M. G. Meile, ao chamar a Língua Negra de "Novilíngua de Sauron", em analogia à língua distópica de George Orwell, observou que ela é "duplamente artificial": enquanto as línguas élficas foram inventadas por Tolkien, a Língua Negra também é uma língua construída dentro do universo fictício da Terra-média, criada por Sauron como um "Esperanto maligno" para seus escravos. Ele destacou que, como a única língua desse tipo na Terra-média, a Língua Negra é mais importante do que sugere o pequeno número de palavras definidas por Tolkien. Além disso, Tolkien escreveu que ela foi criada em zombaria do Quenya, ou seja, como uma língua maligna que espelha "a encarnação linguística do bem". Meile apontou que há várias correspondências entre as duas línguas. Por exemplo, a palavra para Orcs, os monstros criados em zombaria dos elfos, é urco ou orco em Quenya, que se torna Uruk na Língua Negra.[19]
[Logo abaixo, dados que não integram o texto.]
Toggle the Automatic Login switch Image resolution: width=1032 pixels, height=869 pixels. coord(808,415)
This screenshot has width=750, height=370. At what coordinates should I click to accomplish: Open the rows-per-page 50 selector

A linguista Joanna Podhorodecka analisa o lámatyáve, um termo em Quenya para "adequação fonética", nas línguas construídas por Tolkien. Ela as examina à luz da teoria de gestos vocais simbólicos de hu, que transmitem emoções. Podhorodecka nota que a inspiração de Tolkien era "primariamente linguística" e que ele criou as histórias "para dar um mundo às línguas", que, por sua vez, eram "agradáveis à [sua] estética pessoal". Ela compara amostras de línguas élficas (uma em Sindarin, outra em Quenya) e uma da Língua Negra, tabulando as proporções de vogais e consoantes. A Língua Negra tem 63% de consoantes, em comparação com 52% e 55% nas amostras élficas. Entre outras características, sons de vogais anteriores, como /i/ (como o i em máquina), são muito mais raros na Língua Negra do que nas línguas élficas, enquanto sons de vogais posteriores, como /u/ (como o u em bruto), são mais comuns. Podhorodecka conclui que a fonologia da Língua Negra é semelhante à fala influenciada por emoções agressivas, que apresenta uma maior proporção de consoantes (especialmente oclusivas) em relação às vogais. Ela afirma que as línguas construídas por Tolkien eram únicas para ele, mas que seus "padrões linguísticos resultaram de seu apurado senso de metáfora fonética", contribuindo sutilmente para os aspectos estéticos e axiológicos de sua mitologia.[20]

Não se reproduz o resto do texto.